### Предоставленные записи
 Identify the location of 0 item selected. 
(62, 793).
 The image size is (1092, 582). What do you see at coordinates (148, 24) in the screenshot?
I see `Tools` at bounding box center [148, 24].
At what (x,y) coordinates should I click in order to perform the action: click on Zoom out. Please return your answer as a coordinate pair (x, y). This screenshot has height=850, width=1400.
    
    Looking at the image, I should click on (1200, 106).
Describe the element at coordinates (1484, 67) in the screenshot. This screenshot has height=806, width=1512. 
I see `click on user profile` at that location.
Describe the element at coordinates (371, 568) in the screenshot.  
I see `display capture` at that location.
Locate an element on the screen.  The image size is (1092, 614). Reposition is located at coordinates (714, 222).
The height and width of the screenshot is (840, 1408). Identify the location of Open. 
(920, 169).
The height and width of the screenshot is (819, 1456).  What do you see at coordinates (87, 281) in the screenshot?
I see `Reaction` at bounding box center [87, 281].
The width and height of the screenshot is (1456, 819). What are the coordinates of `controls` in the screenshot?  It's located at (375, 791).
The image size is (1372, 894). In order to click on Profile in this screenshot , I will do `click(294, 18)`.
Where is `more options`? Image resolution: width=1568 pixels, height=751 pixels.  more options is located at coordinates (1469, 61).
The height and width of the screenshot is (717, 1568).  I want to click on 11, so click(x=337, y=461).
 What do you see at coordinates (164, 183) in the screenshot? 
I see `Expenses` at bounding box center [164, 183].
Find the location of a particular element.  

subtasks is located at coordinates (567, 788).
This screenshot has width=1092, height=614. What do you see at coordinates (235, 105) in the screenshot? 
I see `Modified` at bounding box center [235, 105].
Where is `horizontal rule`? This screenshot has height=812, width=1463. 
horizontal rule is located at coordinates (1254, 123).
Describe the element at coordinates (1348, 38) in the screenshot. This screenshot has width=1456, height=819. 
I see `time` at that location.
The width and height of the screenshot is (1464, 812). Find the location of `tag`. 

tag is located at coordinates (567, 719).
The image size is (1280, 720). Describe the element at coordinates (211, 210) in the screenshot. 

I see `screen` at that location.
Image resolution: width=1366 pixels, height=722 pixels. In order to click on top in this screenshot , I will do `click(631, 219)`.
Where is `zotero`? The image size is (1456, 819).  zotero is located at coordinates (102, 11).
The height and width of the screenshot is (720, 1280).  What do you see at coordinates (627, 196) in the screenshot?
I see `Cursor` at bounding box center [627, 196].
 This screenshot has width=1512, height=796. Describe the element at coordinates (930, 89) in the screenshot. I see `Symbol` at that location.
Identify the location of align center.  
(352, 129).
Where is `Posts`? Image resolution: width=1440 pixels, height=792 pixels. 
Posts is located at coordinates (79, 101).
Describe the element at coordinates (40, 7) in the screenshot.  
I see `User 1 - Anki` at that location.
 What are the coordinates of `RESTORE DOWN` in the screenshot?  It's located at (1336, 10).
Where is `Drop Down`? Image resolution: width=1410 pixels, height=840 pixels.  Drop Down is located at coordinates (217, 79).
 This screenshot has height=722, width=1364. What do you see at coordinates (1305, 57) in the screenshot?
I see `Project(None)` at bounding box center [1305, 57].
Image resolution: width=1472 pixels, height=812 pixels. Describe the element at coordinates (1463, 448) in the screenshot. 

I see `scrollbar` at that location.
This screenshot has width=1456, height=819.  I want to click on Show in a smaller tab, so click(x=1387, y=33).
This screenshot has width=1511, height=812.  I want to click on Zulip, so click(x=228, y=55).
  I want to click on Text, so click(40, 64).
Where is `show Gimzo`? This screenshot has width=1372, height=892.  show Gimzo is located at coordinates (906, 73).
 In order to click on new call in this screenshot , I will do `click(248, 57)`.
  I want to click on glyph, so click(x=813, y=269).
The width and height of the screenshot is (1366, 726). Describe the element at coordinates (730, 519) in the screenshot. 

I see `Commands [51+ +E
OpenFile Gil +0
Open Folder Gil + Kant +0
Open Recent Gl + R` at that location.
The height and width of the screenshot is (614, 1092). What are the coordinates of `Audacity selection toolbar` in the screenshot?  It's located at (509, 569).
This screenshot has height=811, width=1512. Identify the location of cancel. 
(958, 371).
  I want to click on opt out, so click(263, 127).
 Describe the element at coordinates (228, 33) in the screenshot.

### Задание
Преобразуйте в нумерованный список строки записей: начните со строки, где есть «coordinates (217, 79).», и закончите строкой, где есть «This screenshot has height=722, width=1364.». Пустые строки не включайте.

### Выполненное задание
1. Where is `Drop Down`? Image resolution: width=1410 pixels, height=840 pixels.  Drop Down is located at coordinates (217, 79).
2.  This screenshot has height=722, width=1364. What do you see at coordinates (1305, 57) in the screenshot?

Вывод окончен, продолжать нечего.